Pour Fabrice Angéi, membre de la direction de la CGT, la journée de jeudi permet en tout cas “d’entretenir la contestation. On ne pouvait pas attendre le 24 octobre“. Ce jour-là, une nouvelle intersyndicale pourrait en effet donner lieu à un appel plus unitaire, éventuellement avec FO et la CFE-CGC, espèrent la CGT et Solidaires.

Cette réunion est paradoxalement prévue au siège de la CFDT, dont le secrétaire général Laurent Berger a maintes fois répété qu’il refusait de faire “démonstration de faiblesse“ en battant le pavé contre les ordonnances, malgré les demandes insistantes d’une partie de ses militants.

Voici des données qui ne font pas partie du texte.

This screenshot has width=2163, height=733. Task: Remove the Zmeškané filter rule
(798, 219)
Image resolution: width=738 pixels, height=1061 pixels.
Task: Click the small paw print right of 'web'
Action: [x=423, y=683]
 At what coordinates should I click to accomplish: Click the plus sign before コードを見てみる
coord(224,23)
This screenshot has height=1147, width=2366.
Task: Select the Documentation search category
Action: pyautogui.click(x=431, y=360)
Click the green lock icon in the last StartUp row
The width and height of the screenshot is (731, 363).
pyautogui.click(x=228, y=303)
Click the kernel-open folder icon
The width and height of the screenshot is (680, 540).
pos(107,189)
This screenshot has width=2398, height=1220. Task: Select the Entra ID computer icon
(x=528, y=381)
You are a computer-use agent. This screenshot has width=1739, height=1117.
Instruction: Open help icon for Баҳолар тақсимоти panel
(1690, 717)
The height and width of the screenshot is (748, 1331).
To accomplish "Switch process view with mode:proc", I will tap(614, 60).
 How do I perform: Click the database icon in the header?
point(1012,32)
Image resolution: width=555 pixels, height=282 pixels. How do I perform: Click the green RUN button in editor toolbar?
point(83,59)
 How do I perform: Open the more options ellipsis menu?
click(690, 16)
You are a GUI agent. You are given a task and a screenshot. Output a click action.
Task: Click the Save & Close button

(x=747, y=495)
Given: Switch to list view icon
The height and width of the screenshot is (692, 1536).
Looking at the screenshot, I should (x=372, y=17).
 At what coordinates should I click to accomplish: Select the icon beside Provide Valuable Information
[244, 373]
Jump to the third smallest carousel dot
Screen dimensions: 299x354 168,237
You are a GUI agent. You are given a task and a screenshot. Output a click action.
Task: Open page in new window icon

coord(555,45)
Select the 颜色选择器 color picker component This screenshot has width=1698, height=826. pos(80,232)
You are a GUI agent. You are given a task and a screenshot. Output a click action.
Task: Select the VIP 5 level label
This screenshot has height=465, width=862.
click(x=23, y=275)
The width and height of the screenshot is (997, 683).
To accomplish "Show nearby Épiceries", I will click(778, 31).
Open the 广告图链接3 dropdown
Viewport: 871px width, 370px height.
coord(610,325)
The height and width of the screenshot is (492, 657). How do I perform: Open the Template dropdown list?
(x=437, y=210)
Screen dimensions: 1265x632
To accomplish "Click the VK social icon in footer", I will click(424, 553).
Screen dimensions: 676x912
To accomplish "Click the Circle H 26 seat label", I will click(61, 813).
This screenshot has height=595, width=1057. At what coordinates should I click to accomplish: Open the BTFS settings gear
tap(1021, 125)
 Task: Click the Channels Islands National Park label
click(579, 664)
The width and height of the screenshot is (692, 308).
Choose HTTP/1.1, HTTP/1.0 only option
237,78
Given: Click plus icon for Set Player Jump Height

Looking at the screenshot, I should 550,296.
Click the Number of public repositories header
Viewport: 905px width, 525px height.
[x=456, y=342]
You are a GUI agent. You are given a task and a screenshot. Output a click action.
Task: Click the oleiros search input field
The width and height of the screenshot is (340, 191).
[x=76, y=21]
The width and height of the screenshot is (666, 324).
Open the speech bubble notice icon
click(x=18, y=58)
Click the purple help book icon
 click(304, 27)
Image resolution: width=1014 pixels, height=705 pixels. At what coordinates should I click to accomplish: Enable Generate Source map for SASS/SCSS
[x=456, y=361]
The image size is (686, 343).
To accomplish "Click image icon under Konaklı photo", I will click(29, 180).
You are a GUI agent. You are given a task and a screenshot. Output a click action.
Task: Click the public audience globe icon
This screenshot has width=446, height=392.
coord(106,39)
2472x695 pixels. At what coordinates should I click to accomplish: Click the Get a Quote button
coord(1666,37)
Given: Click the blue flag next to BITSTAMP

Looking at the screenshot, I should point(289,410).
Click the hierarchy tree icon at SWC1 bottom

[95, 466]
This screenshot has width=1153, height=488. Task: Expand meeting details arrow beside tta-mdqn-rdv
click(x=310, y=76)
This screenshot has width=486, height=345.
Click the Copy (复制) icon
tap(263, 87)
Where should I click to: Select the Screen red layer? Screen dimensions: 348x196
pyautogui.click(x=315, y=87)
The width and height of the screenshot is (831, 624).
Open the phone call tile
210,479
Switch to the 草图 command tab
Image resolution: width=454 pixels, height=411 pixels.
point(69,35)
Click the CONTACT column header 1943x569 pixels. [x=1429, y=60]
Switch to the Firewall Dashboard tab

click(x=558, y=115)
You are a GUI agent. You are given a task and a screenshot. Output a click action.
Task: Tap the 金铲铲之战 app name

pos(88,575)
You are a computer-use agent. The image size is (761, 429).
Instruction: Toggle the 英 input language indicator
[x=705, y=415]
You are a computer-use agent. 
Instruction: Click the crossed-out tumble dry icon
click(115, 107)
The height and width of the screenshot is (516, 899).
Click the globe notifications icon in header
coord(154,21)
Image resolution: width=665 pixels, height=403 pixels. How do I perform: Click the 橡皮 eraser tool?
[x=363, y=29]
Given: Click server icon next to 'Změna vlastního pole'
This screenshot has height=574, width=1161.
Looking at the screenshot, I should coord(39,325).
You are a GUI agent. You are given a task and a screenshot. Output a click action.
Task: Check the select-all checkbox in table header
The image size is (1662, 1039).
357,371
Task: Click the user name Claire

Fabrice Angéi espère que cette intersyndicale permettra d’”arrêter une date pour mi-novembre“. D’ici là, des militants de FO, de la CFDT ou de la CFTC, dont les centrales n’ont pas appelé à manifester, ont quand même gonflé les troupes, comme les 12 et 21 septembre, où 223 000, puis 132 000 personnes avaient défilé en France, selon la police.

Treize fédérations de la CFE-CGC participaient aussi aux manifestations jeudi, pour dénoncer une réforme dont les mesures “ne créeront pas d’emplois“ ni “ne renforceront la confiance et le dialogue social en entreprise“.

Côté transport, il y a peu d’incidences sur le réseau SNCF, alors que Radio France a été partiellement perturbée dans la matinée.